Navigation überspringen

Recht lebt in Sprache

  • 13. Mai 2009, 18 Uhr (c.t.)
  • Professor Dr. Dr. h. c. mult. Paul Kirchhof, Heidelberg
Prof. Dr. Paul Kirchhof

Wie beeinflusst unsere Sprache den Ablauf und den Ausgang von Verhandlungen? Welche Rolle spielt die „richtige“ Sprache beim Abschluss von Verträgen? Was wäre ein Richterspruch ohne Sprache? Um die Sprachgebundenheit des Rechts geht es im Semestereröffnungsvortrag „Recht lebt in Sprache“ des Centrums für Verhandlungen und Mediation (CVM).

Gerichtliche und außergerichtliche Verhandlungen werden durch ihre jeweilige Sprache geprägt und beeinflusst. Ob Verhandlungen nun mit einem streitigen Urteil, einem Vergleich oder einer außergerichtlichen Einigung enden - das Ergebnis soll regelmäßig in einem allgemein verständlichen Schriftstück festgehalten werden. Insbesondere bei einer außergerichtlichen Einigung ist es unerlässlich, diese in eine sprachliche Form zu gießen, die den Willen der Parteien widerspiegelt. Gerade unterschiedliche Sprachprägung, Herkunft, kulturelle oder soziale Sprachdifferenzen führen dazu, dass der gleiche Text unterschiedlich verstanden wird und wiederum Streit über seinen Inhalt entstehen kann. Sprache im Recht ist daher ein hochkomplexes Thema, das unterschiedliche Disziplinen wie Rechtswissenschaften, Sprachforschung, Soziologie und Psychologie gleichermaßen berührt.
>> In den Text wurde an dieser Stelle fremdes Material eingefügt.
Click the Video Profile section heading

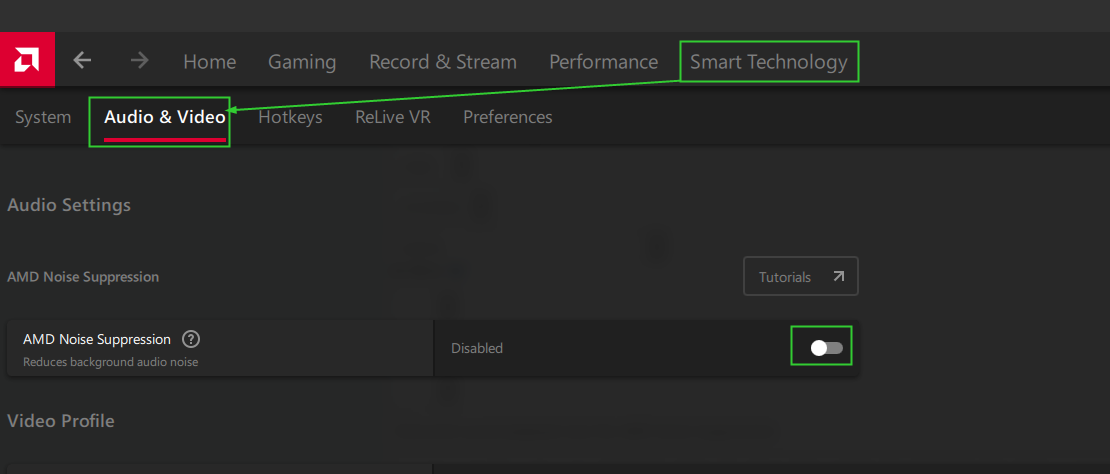61,421
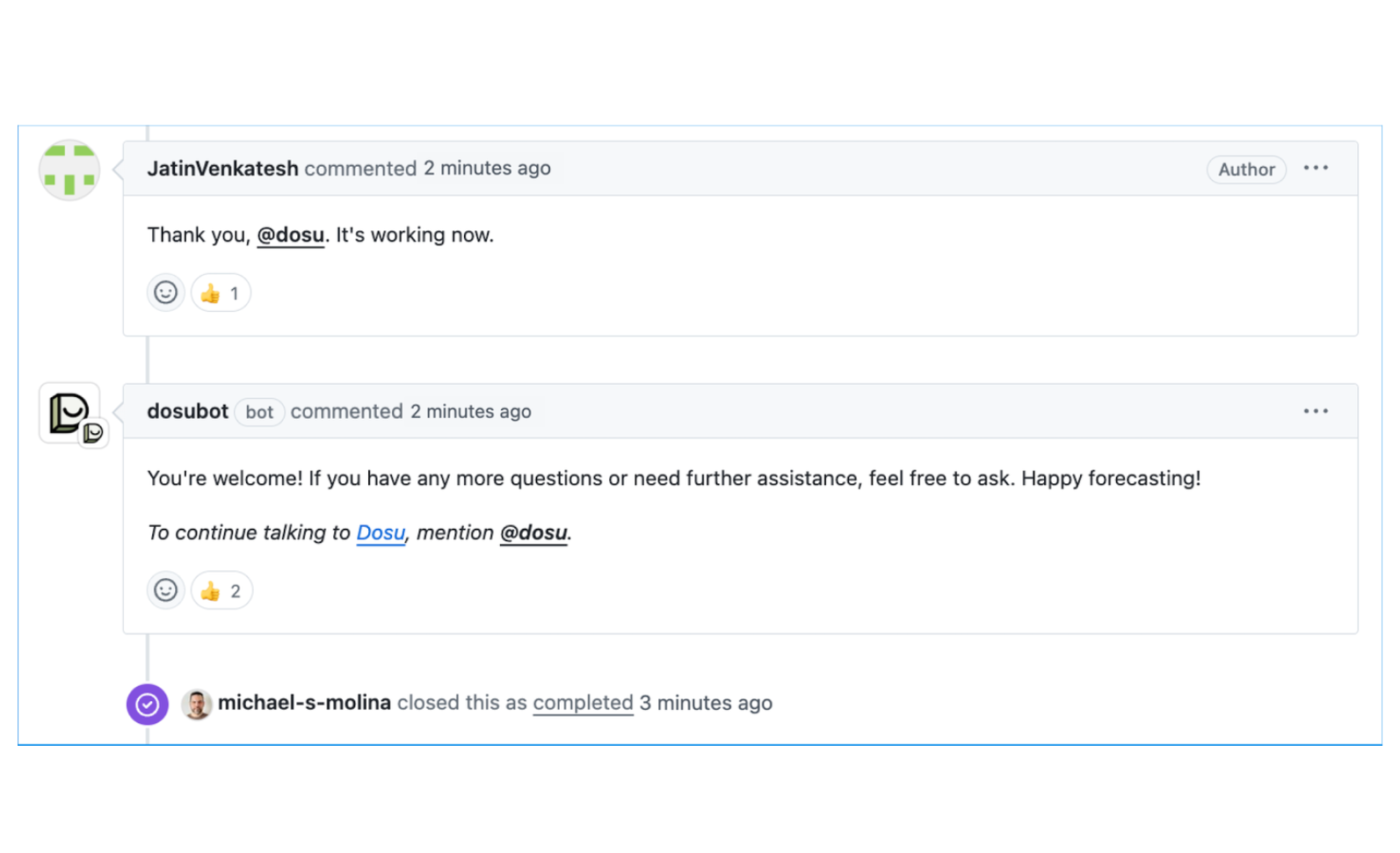The width and height of the screenshot is (1400, 853).
Task: Click the 3 minutes ago closed timestamp
Action: 706,704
Professor Dr. Dr. h. c. mult. Paul Kirchhof ist ordentlicher Professor für Öffentliches Recht an der Universität Heidelberg. Mit dem Vortragsthema setzt er sich nicht nur in seiner Rolle als Hochschullehrer und Wissenschaftler auseinander: Von 1987 bis 1999 war Kirchhof Richter am Bundesverfassungsgericht und wirkte dort an einer Vielzahl von Urteilen mit, die Recht und Alltag in der Bundesrepublik Deutschland nachhaltig beeinflusst haben. Mit seinem Entwurf für ein Einkommensteuergesetzbuch kämpft er für ein einfacheres und verständliches Steuerrecht. 2005 erhielt Paul Kirchhof für seine Verdienste um die Sprache des Rechts den Jacob-Grimm-Preis Deutsche Sprache.

Nach dem Vortrag besteht Gelegenheit zur vertiefenden Diskussion des Themas mit dem Auditorium.